Data for analysis

======

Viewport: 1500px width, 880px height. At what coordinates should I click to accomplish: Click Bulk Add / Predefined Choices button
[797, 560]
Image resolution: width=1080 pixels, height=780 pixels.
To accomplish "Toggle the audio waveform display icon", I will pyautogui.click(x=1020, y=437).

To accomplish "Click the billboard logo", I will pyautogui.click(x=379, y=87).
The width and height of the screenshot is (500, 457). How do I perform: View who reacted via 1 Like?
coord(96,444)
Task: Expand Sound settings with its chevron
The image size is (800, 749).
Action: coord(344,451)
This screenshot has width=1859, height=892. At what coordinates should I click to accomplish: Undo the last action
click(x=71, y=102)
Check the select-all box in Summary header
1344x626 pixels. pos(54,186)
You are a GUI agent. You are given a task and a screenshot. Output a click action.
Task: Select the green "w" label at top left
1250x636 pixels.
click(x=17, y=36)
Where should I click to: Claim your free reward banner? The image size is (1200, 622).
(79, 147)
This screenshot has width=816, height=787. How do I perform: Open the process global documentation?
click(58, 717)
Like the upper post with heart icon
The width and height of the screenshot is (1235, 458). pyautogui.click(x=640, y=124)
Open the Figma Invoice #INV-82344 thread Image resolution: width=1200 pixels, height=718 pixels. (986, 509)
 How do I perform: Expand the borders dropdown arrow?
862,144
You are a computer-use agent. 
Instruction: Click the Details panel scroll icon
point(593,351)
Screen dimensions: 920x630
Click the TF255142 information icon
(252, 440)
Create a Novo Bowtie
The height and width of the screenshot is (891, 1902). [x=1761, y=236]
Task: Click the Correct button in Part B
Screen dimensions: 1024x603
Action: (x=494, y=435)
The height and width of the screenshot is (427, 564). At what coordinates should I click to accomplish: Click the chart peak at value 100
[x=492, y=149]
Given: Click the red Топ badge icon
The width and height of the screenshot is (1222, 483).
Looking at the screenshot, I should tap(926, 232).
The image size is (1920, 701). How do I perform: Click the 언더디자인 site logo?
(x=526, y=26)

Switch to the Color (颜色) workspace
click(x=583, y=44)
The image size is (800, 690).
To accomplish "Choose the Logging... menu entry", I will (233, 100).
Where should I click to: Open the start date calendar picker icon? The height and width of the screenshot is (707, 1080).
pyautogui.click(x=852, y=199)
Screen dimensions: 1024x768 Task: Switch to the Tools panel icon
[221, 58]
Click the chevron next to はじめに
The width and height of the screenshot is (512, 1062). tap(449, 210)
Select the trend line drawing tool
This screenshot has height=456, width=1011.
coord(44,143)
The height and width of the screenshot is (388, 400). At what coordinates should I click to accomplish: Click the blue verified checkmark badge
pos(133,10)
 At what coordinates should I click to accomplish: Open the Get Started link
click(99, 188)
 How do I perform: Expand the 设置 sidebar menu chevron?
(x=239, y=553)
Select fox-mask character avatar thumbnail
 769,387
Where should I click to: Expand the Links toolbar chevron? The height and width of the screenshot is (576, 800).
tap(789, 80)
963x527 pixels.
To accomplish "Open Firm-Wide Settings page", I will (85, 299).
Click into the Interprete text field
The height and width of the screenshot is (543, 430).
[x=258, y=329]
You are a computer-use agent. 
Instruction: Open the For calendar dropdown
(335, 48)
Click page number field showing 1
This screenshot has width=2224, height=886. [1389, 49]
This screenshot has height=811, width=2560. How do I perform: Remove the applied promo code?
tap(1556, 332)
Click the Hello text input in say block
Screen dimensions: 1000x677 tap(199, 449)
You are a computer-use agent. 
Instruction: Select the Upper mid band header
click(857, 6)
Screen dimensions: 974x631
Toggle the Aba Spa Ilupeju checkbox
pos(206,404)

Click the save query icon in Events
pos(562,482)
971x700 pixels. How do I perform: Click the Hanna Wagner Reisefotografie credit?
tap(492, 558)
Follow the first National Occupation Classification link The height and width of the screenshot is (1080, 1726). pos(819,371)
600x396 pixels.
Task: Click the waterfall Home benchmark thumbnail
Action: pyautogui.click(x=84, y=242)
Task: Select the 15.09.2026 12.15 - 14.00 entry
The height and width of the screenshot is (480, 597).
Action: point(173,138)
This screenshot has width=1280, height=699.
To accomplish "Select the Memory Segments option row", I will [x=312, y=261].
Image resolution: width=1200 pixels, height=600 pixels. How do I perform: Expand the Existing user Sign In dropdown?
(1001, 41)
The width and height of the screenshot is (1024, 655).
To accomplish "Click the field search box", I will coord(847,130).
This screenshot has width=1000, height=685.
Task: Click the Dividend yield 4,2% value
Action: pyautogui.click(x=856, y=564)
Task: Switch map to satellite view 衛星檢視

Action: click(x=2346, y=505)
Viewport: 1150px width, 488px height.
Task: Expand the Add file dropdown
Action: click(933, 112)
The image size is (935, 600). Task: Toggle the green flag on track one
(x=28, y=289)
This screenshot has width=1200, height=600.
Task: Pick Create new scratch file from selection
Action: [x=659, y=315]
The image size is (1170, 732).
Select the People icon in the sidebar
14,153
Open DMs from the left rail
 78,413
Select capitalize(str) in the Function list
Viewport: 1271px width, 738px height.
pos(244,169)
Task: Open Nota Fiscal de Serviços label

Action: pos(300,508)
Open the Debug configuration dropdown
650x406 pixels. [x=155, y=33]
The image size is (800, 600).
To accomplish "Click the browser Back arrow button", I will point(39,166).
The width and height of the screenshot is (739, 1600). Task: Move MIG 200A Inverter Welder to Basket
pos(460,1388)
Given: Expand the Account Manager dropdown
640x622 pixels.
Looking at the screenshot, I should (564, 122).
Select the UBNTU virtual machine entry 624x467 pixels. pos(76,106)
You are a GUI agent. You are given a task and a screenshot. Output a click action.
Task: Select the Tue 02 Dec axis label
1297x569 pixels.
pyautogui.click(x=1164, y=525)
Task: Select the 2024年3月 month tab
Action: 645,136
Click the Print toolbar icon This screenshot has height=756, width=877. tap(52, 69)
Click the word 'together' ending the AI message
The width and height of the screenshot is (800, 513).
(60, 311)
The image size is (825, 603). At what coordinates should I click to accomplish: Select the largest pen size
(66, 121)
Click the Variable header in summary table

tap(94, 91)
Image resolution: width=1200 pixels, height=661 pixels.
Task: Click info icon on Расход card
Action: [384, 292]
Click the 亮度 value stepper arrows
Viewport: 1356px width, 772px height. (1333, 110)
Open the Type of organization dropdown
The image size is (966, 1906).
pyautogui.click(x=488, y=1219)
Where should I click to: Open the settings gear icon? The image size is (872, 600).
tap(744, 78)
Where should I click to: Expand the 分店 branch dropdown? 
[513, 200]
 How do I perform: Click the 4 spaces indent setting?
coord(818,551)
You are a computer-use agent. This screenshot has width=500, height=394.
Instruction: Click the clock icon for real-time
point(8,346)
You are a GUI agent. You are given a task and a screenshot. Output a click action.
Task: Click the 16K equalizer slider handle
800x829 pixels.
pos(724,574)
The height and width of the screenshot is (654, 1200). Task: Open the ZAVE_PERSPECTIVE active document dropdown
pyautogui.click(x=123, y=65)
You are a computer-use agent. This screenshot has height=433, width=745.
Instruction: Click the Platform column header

======

Your assignment
The expected answer is an exact copy of the lines above, beginning at the line with "This screenshot has width=816, height=787." and ending at the line with "Task: Click the Correct button in Part B", with both ends in.

Exercise answer
This screenshot has width=816, height=787. How do I perform: Open the process global documentation?
click(58, 717)
Like the upper post with heart icon
The width and height of the screenshot is (1235, 458). pyautogui.click(x=640, y=124)
Open the Figma Invoice #INV-82344 thread Image resolution: width=1200 pixels, height=718 pixels. (986, 509)
 How do I perform: Expand the borders dropdown arrow?
862,144
You are a computer-use agent. 
Instruction: Click the Details panel scroll icon
point(593,351)
Screen dimensions: 920x630
Click the TF255142 information icon
(252, 440)
Create a Novo Bowtie
The height and width of the screenshot is (891, 1902). [x=1761, y=236]
Task: Click the Correct button in Part B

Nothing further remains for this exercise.